Nava, 8 settembre 2018 - La tappa numero 14 della Vuelta 2018 va a Simon Yates che oggi torna anche a indossare la maglia rossa. Il britannico ha 20" su Valverde e 25" sul colombiano Nairo Quintana (Movistar). Nibali ancora protagonista.

Vuelta 2018, tappa 15. Orari tv, percorso e favoriti

Le pagelle di ANGELO COSTA 

10 a Simon Yates. Corre pensando al presente, inteso come tappa e maglia rossa, ma anche al futuro, inteso come mondiale: si dimostra all’altezza su entrambi i fronti. Continua a correre senza sprecare nulla, facendo tesoro della lezione imparata al Giro: può risultare utile su entrambi i fronti.

9 a Kwiatkowski. Anima la fuga di giornata, prima in buona compagnia e fino agli ultimi chilometri da solo: in tutto, resta in avanscoperta per 160 chilometri, un’operazione che sul duro tracciato di questa tappa profuma molto di prova generale. In chiave mondiale, ovviamente.

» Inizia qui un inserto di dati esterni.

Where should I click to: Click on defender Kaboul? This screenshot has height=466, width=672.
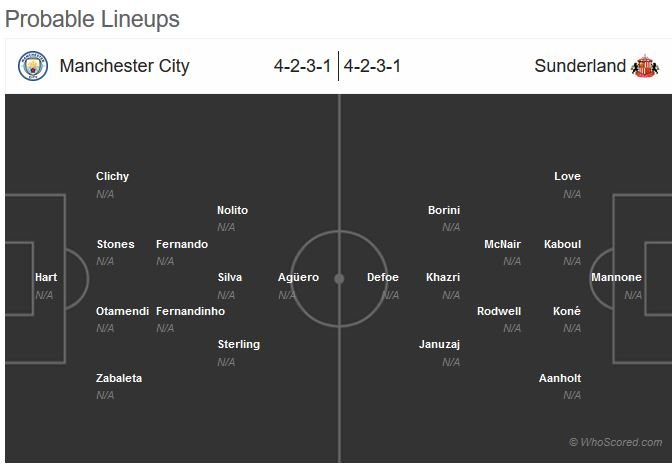click(562, 244)
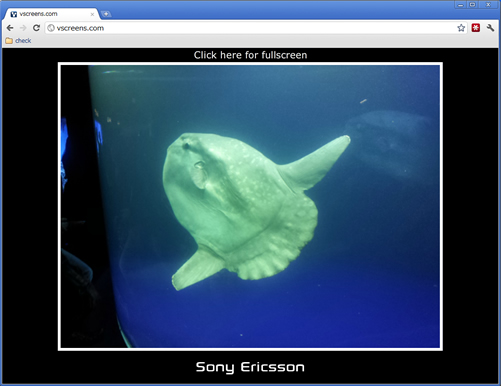This screenshot has height=386, width=501.
Task: Bookmark this page with the star icon
Action: point(461,28)
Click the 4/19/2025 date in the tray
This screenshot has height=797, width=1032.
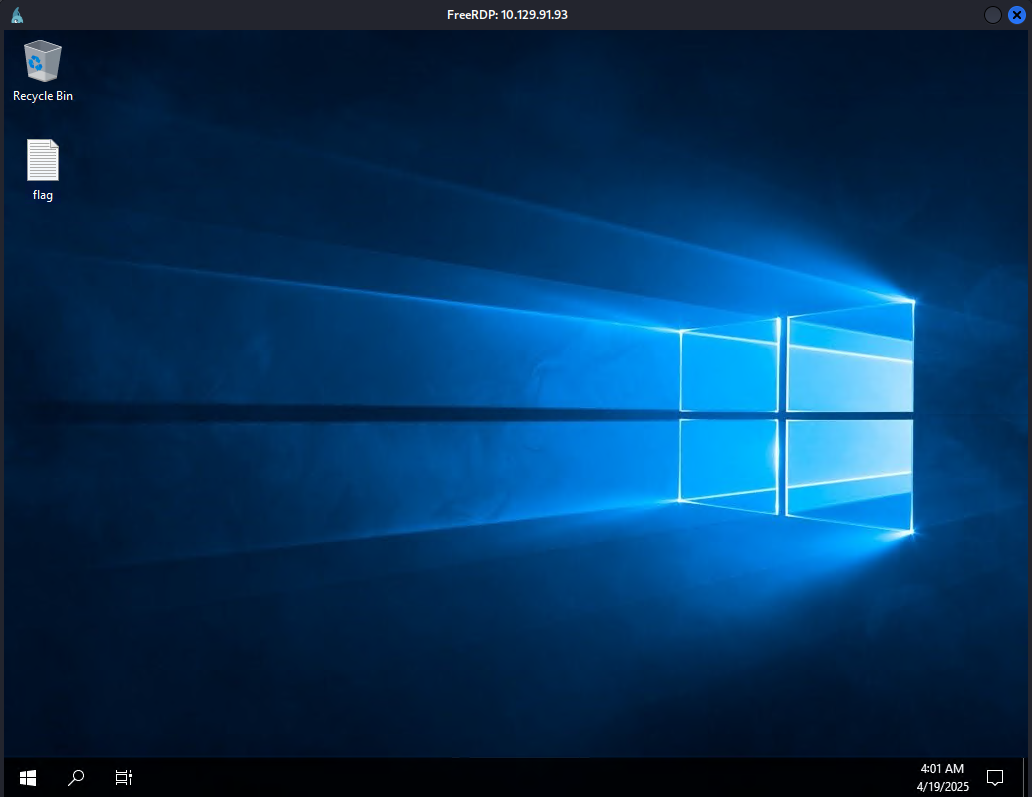(942, 786)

8 a Nibali. Terzo giorno degli ultimi quattro in prima linea, tirando il gruppo in salita, buttandosi in discesa: facendo il Nibali, insomma. Ogni tappa sta diventando un test, che lo faccia in quella che assomiglia molto al tracciato di Innsbruck è un segnale: di progresso, ma anche di voglia.

6 a Lopez. Ogni volta che si muove Quintana gli si incolla addosso, quasi fosse un ordine di scuderia. Strategia che potrebbe portarlo anche alla vittoria, se al terzo tentativo del connazionale non restasse passivo: l’inesperienza si paga, ma anche così si piazza ed è sempre a tiro di podio.

5 a Quintana. La tappa gli si apparecchia come forse nemmeno si aspettava prima di correrla, ma quando tocca a lui stecca: è vero che ci prova ben tre volte, senza mai trovare un aiuto dal giovane connazionale Lopez che puntualmente lo segue, ma di poter fare la differenza non lo dimostra mai.